### What to work on:
Please reproduce the lines of the listing below verbatim, starting with the line that contains "The height and" and going on through the end of the listing. Leave the pictures out of your answer.

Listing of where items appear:
###

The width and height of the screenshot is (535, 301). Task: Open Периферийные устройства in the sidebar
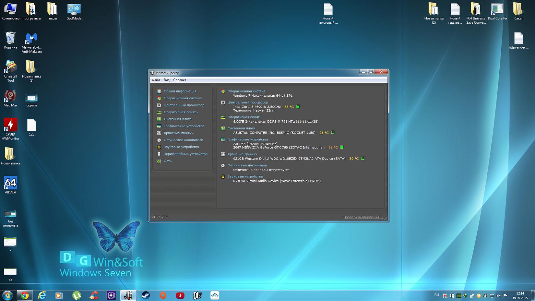pyautogui.click(x=185, y=154)
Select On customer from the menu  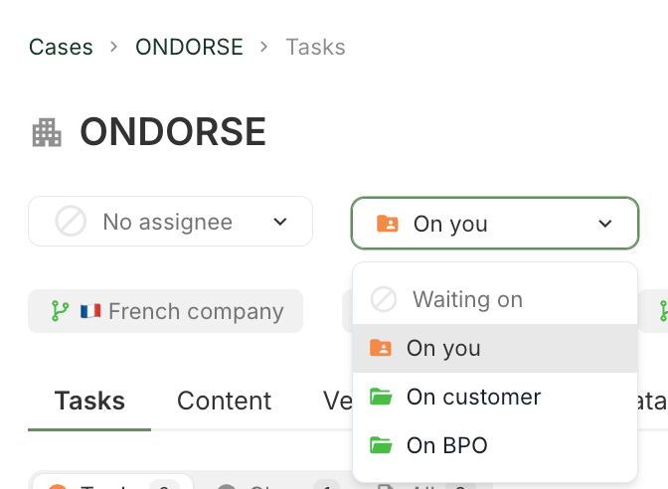click(x=473, y=398)
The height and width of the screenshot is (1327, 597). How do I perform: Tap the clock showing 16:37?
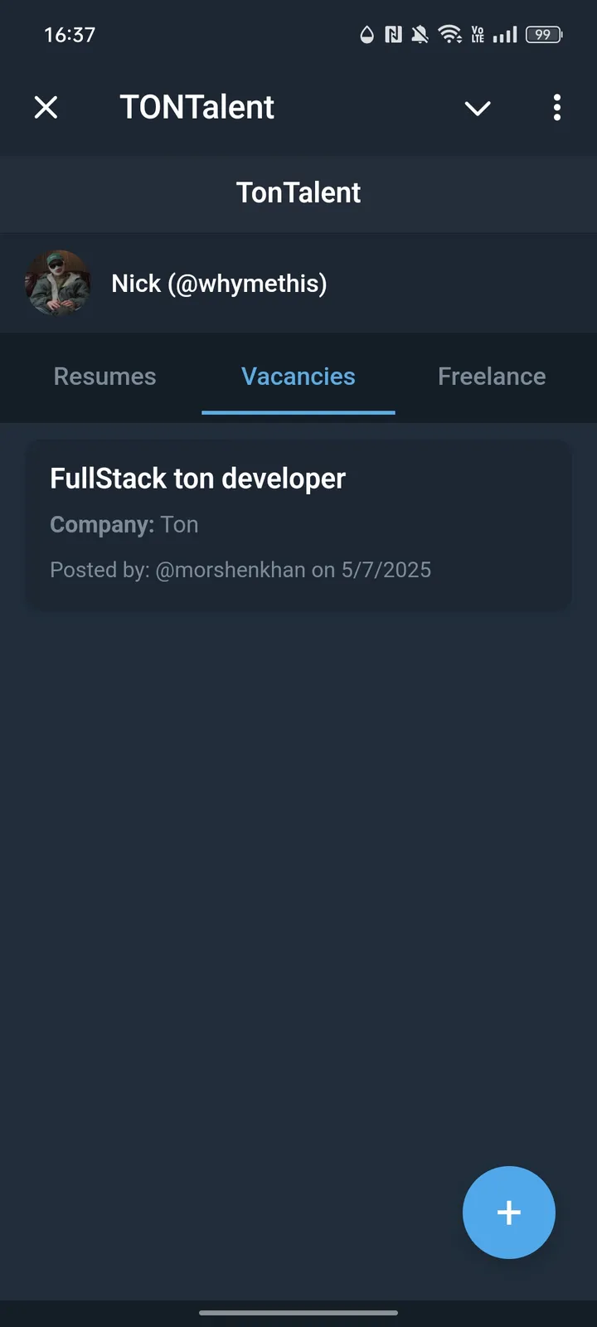click(68, 35)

###

### Written solution:
The height and width of the screenshot is (1327, 597). How do I perform: Tap the clock showing 16:37?
click(68, 35)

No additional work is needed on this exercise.